Passage for review –
_ _ _

An Argentinian woman, now in her 50s, has controlled HIV below the limits of detection since stopping HIV treatment due to side-effects in 2007, researchers from Buenos Aires and the US National Institutes of Health report.
The woman no longer has antibodies to HIV and researchers found only a small number of cells containing HIV DNA when they carried out intensive tests in 2015 and 2017. The researchers do not say that the woman has been cured, but say that even among people who have controlled HIV after stopping HIV treatment, this case is unique.
Partial details of this case of HIV remission were presented at a symposium in 2017 and fuller details have now been published in the journal Open Forum Infectious Diseases.
The Buenos Aires woman was diagnosed with HIV in 1996, at the age of 37, after being admitted to hospital after five weeks of blurred vision, left-sided weakness, weight loss and fever. She tested positive for toxoplasmosis as well as HIV, was treated for toxoplasmosis, started an antiretroviral regimen of zidovudine, didanosine and nevirapine and was subsequently discharged from hospital.
From 1998, she had a viral load below 50 copies, except for a small blip in 2001. She changed treatment several times due to adherence difficulties and fat loss.
The woman stopped HIV treatment due to worsening lipodystrophy in 2007. She had an undetectable viral load when she stopped treatment and has experienced no viral rebound since then. Her last undetectable viral load measurement was reported in February 2020. Her CD4 cell count has remained stable above 500 cells.
In 2013, doctors decided to investigate further, after two negative antibody tests and a negative HIV DNA suggested that HIV was not only undetectable but may have been cleared.
In 2015, and again in 2017, the woman visited the US National Institutes of Health near Washington DC to undergo clinical investigations. Researchers carried out blood tests and sampled lymphoid tissue from the gut and other lymph nodes, as well as cerebrospinal fluid. They compared their findings with samples from an HIV-negative control group and people with chronic HIV infection.

_ _ _

Work instruction –
Please say whether each statement agrees with the passage on the Argentinian woman's HIV remission, answering yes or no and quoting the deciding words: (a) She was 37 when diagnosed with HIV. (b) The researchers state that she has been cured. (c) Her CD4 cell count fell below 500 after she stopped treatment. The listing has nothing to do with this exercise.

_ _ _

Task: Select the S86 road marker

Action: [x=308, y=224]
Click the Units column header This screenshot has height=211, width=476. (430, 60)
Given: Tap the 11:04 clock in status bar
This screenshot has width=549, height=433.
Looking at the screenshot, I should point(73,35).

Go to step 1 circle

_ _ _

Response to the exercise –
(a) Yes: "was diagnosed with HIV in 1996, at the age of 37"
(b) No: "The researchers do not say that the woman has been cured"
(c) No: "Her CD4 cell count has remained stable above 500 cells."